In another interview, you said that that the archival materials dictated what artists to focus on to a certain degree. Were there certain building blocks that you could use as a foundation?

The film focuses on women for whom I could find archive, but of course there are many others whose stories also merit attention, I just couldn’t find any archive to illustrate their story. This is probably due to my own failings and most likely due to a lack of resources, I’m sure there is more archive out there, although I have to say I tried as hard as I could to find it. When I say the archive drove the story, it dictated what I was able to explore in the film. Bebe Barron, for example, has very, very little archive of her, there are just a few stills of her and her husband Louis in their studio form 1956, but luckily she was making sounds for experimental and avant garde films, so there was a lot of material I could work with to build her story visually.

This feels like you could take in the film with your eyes close and have such a rich experience. Was it easy to map out sonically?

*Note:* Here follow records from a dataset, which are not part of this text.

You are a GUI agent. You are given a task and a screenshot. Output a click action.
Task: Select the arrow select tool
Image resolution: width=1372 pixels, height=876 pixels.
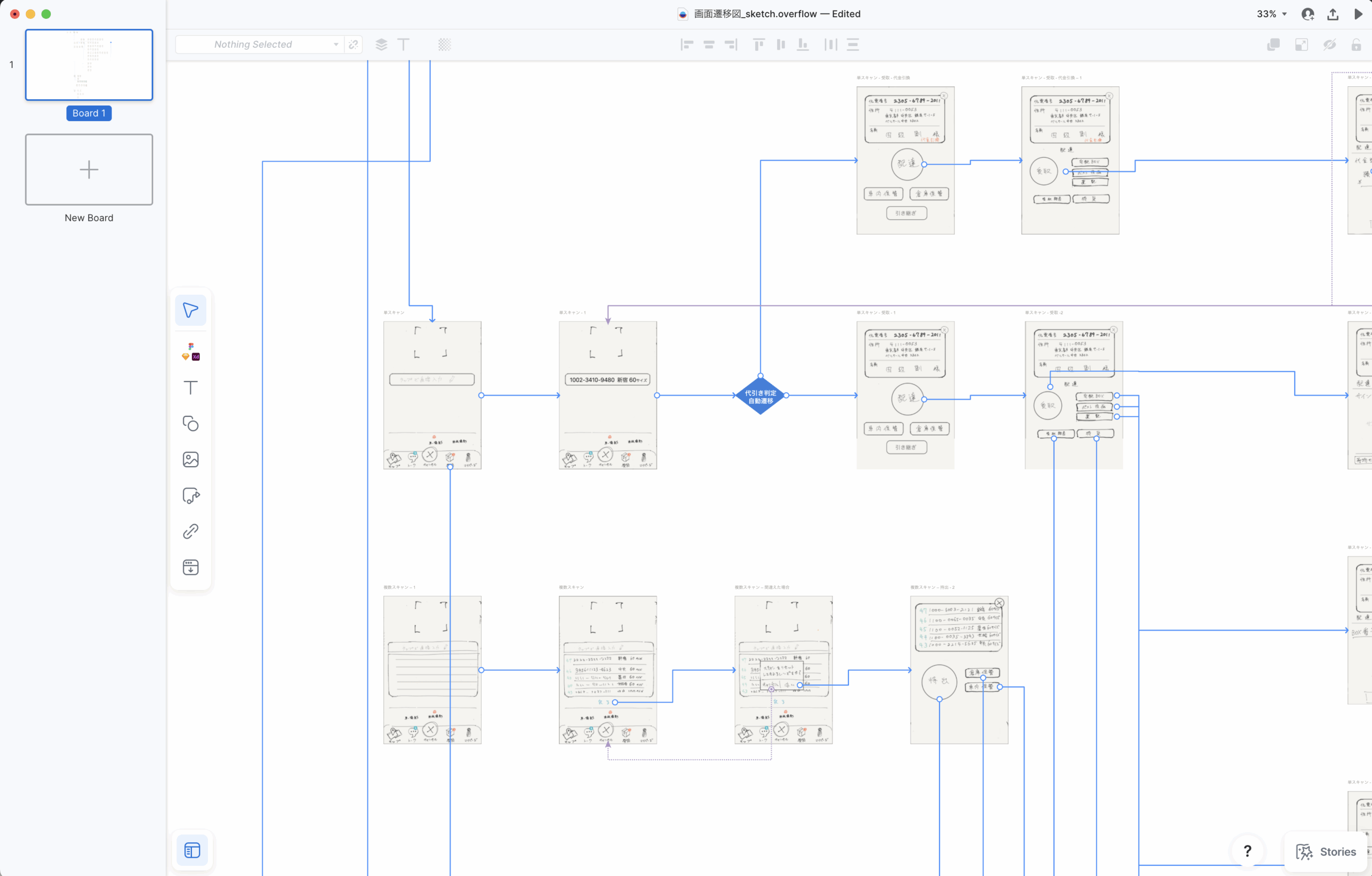(x=190, y=310)
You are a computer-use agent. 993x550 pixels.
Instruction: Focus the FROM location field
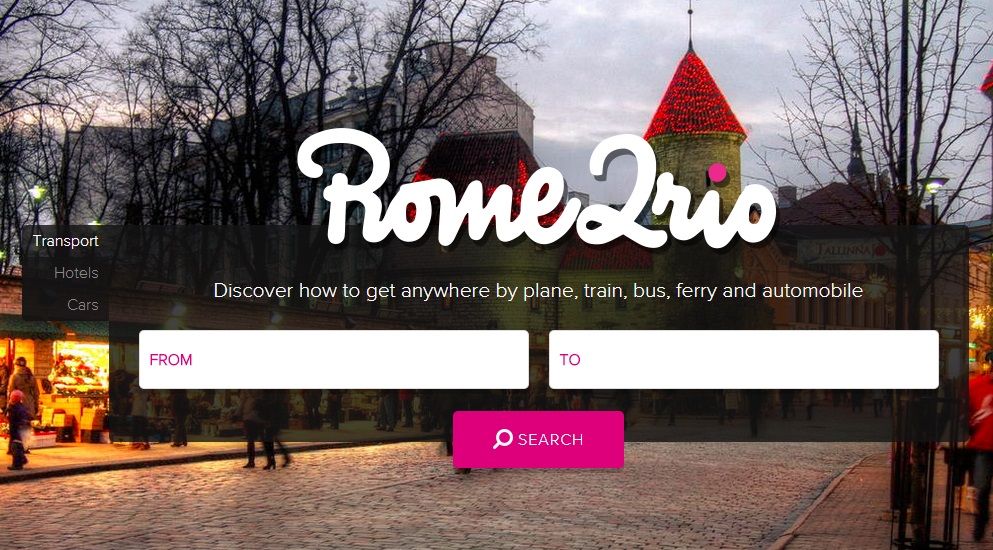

From the beginning I imagined the film as an illustrated oral history, we built a visual world from the audio archive I found. It’s a long process to figure out what works with what, but I’m super happy with the result, thanks to the three brilliant editors I worked with — Kara Blake, Michael Aaglund and Mariko Montpetit — you really get a sense of each woman’s individuality, even though they were all pioneering electronic music, with each subject you experience a different world, a new soundscape which reflects their different interests and surroundings. They were all pushing boundaries, but in completely unique and idiosyncratic ways. The filmmaking had to reflect that.

“Sisters with Transistors” will screen physically at the Sheffield Doc/Fest later this fall.